Disgruntled truckies are rallying in Sydney tomorrow to let Transurban know what they think of the $23.73 toll they’ll be asked to pay each time they use the new NorthConnex tunnel.
Organised by the Transport Workers’ Union NSW, the protest sees drivers assembling at Lane Cove before a 2.30pm departure to Observatory Park in Pennant Hills, opposite the NorthConnex site, where an official media conference will take place at 3pm.
“I apologise to the people of Sydney for the inconvenience, but it has to be done,” owner-driver Phillip Mineo told 10 News First Sydney yesterday.
In the same report, Luke Refano of Jeffsann Excavations, a company which helped build the controversial tunnel, said he now feels like he was digging his own grave.
His monthly Sydney toll bills for his 15-strong fleet are already as high $54,486 per month.
Given the financial impacts of the recession and pandemic we’re now in, TWU NSW Secretary Richard Olsen wants to see the tolls lifted for the next 12 months.
He’s also lobbying the NSW Government for the following:
- A cap on the tolls commercial vehicles pay.
- In the future the NSW Government and Transurban will help operators of commercial vehicles facing hardship, even though Linkt and Transurban are currently refusing to do so.
- Industry Agreements will include clauses that include compensation for the costs of using toll roads.
- Government will make cost recovery easier by locking fair payment times into legislation. Transport industry businesses and owner-drivers should be paid within 30 days.
“Transurban is targeting heavy vehicles to raise profits for their infrastructure business,” he says.
“In the meantime income for transport workers is shrinking while costs are accelerating. Drivers are in many cases are unable to recover their costs from their clients.”
Transurban says that what truckies lose in tolls they’ll more than make up for in time savings by using the 9km motorway, Australia’s longest and deepest tunnel, which is expected to open later this year.

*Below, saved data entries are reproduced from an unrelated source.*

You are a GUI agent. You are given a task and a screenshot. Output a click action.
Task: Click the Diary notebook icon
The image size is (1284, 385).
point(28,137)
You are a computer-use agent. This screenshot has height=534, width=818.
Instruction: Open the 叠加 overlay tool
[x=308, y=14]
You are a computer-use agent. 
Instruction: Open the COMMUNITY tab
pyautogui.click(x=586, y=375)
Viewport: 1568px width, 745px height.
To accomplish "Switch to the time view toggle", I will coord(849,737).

Pat Doyle, NorthConnex project director, Transport for NSW, tells Big Rigs that those that using this $3 billion north-south route will reduce travel times by up to 15 minutes and avoid 21 sets of traffic lights.
“You’ll be able to travel between Newcastle and Melbourne without single set of traffic lights, and bypass 40 traffic lights on the Pacific Highway to the centre of Sydney,” says Doyle.

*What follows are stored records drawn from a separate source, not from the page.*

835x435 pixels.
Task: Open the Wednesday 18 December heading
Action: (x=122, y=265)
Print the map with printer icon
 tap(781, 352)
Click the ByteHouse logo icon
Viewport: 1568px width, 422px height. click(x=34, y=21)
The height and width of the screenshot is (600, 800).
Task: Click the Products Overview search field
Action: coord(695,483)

“Add that to the increased fuel efficiency and reduced wear and tear, 3.5m wide lands and a breakdown lane with 24-hour monitoring, and there are real benefits.”

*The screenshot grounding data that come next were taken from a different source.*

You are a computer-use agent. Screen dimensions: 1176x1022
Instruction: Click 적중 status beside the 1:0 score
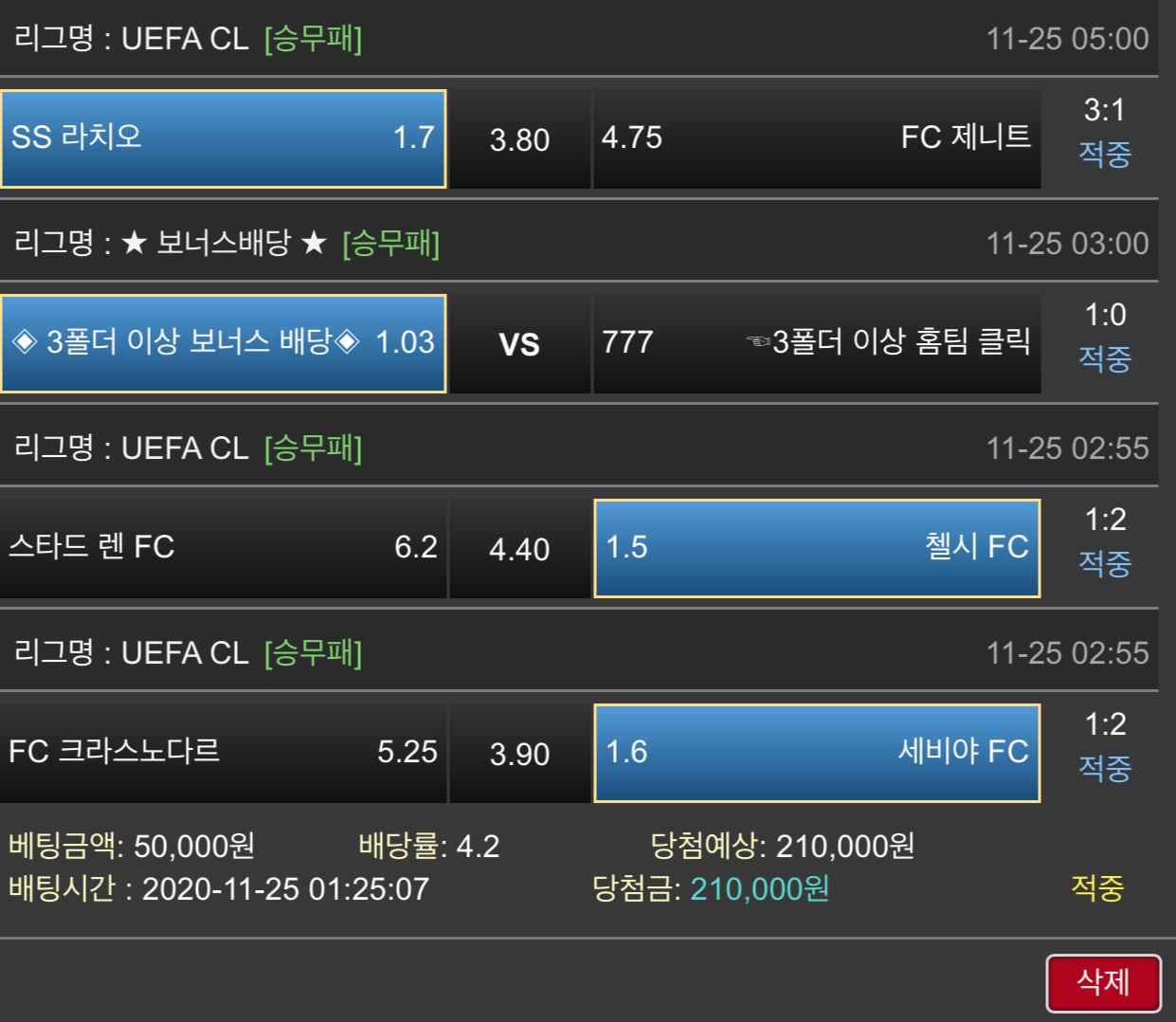1105,358
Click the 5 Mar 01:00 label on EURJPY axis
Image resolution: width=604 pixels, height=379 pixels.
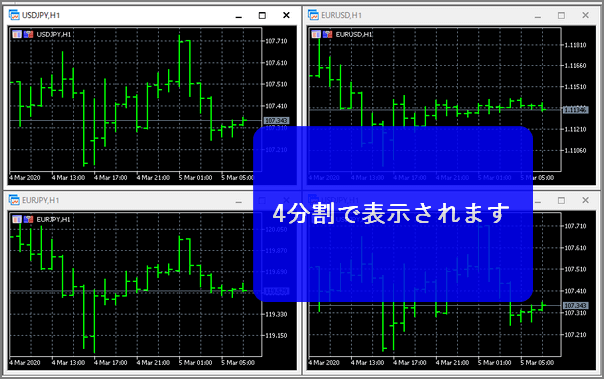click(195, 362)
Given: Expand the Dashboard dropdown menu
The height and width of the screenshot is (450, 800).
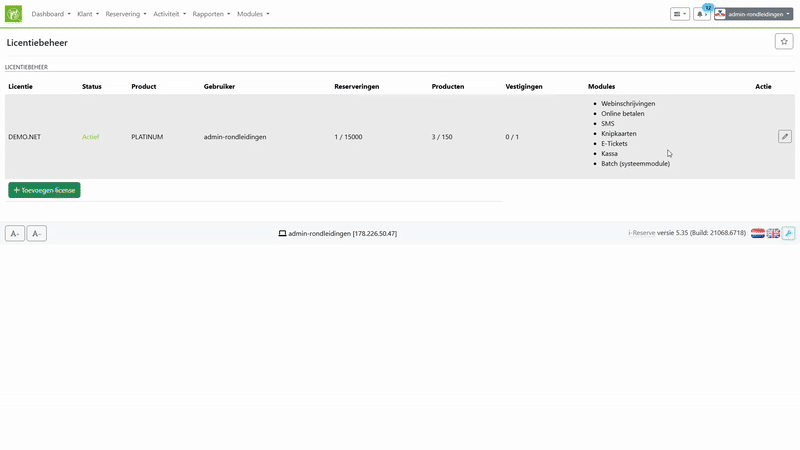Looking at the screenshot, I should point(51,14).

But they will come at a cost and there are no concessions planned to compensate operators who may be feeling the pinch from the pandemic.
Heavy vehicle drivers who have a local destination off Pennant Hills Road can continue using the existing route without charge, however.
A vehicle transporting dangerous goods with a dangerous goods placard, or sign, and an oversize vehicle operating under a Class 1 permit, or notice approved to use Pennant Hills Road, are also exempt from having to travel in the tunnel.
All other drivers of trucks over 12.5m long, or over 2.8m clearance height, must head into the tunnel and if caught flouting the rules will be fined $191 (no demerit points).
Two giant gantries with cameras have been installed on Pennant Hills – in the north at Normanhurst and in the south at Beecroft/West Pennant Hills – to monitor traffic flow between the M1 and M2.
“This is an exciting project, but we also recognise it’s a big change as trucks and buses account for around a quarter of the traffic on Pennant Hills Road on weekdays and two thirds on weeknights,” says Doyle.
“Up to 5,000 trucks a day are expected to move from using this route through local suburbs to travelling through the new NorthConnex tunnels.”
- This weekend’s protest rally is open to TWU members and non-members. Anyone wanting to take part should meet at the assembly point on Mars Road in Lane Cove between 1-2pm.